MUTATIONS IN THE GTP-BINDING SITE OF GS-ALPHA ALTER STIMULATION OF ADENYLYL CYCLASE

Abstract

Mutational replacements of specific residues in the GTP-binding pocket of the 21-kDa ras proteins (p21ras) reduce their GTPase activity. To test the possibility that the cognate regions of G protein .alpha. chains participate in GTP binding and hydrolysis, we compared signaling functions of normal and mutated .alpha. chains (termed .alpha.s) of Gs, the stimulatory regulator of adenylyl cyclase. .alpha.s chains were expressed in an .alpha.s-deficient S49 mouse lymphoma cell line, cyc-. .alpha.s in which leucine replaces glutamine 227 (corresponding to glutamine 61 or p21ras) constitutively activates adenylyl cyclase and reduces the kcat for GTP hydrolysis more than 100-fold.

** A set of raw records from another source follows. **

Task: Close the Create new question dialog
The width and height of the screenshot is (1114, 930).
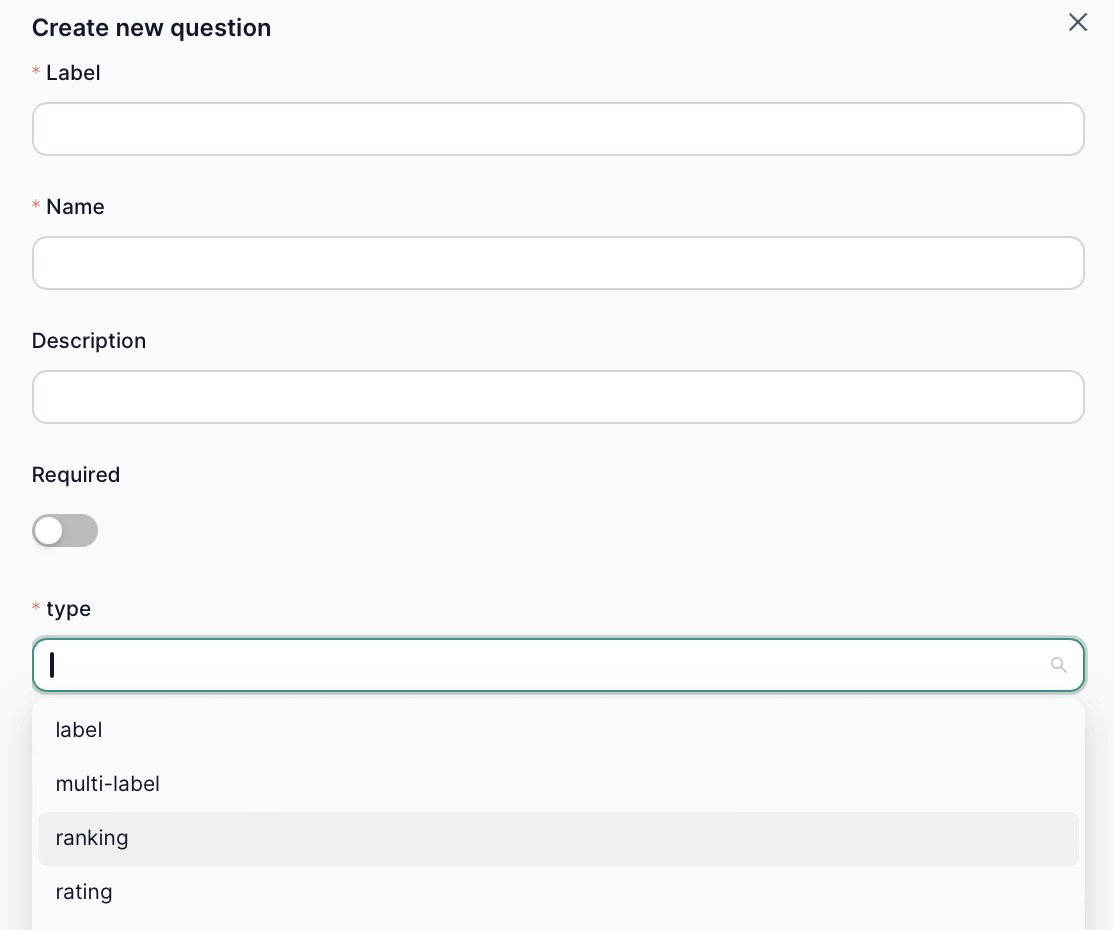Action: coord(1078,22)
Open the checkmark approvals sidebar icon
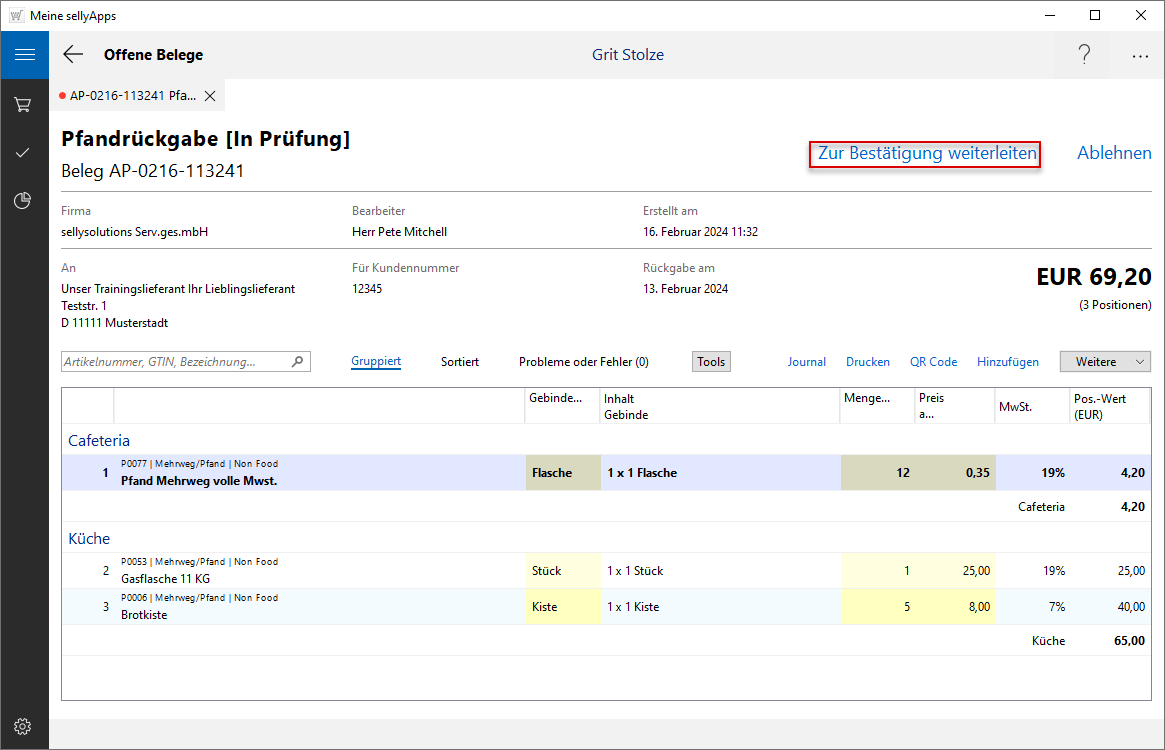Viewport: 1165px width, 750px height. [x=23, y=153]
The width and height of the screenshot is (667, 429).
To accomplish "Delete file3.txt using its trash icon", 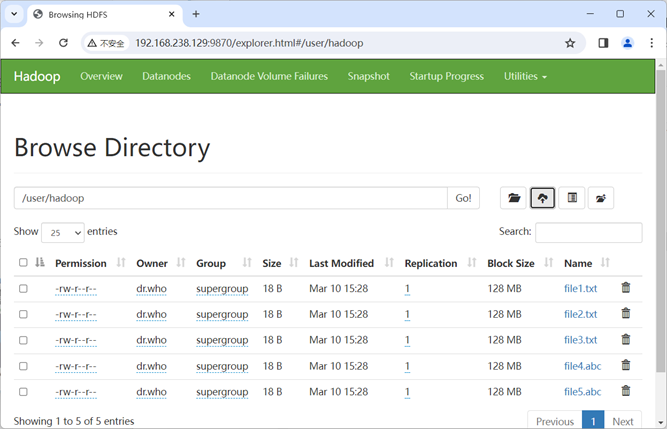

There is a smaller reduction in GTPase activity in another mutant in which valine replaces glycine 49 (corresponding to glycine 12 of p21ras). This mutant .alpha.s is a poor activator of adenylyl cyclase. Moreover, the glycine 49 protein, unlike normal .alpha.s, is not protected against tryptic cleavage by hydrolysis resistant GTP analogs; this finding suggests impairment of the mutant protein''s ability to attain the active (GTP-bound) conformation. We conclude that .alpha.s residues near glutamine 227 and glycine 49 participate in binding and hydrolysis of GTP, although the GTP binding regions of .alpha.s and p21ras are not identical.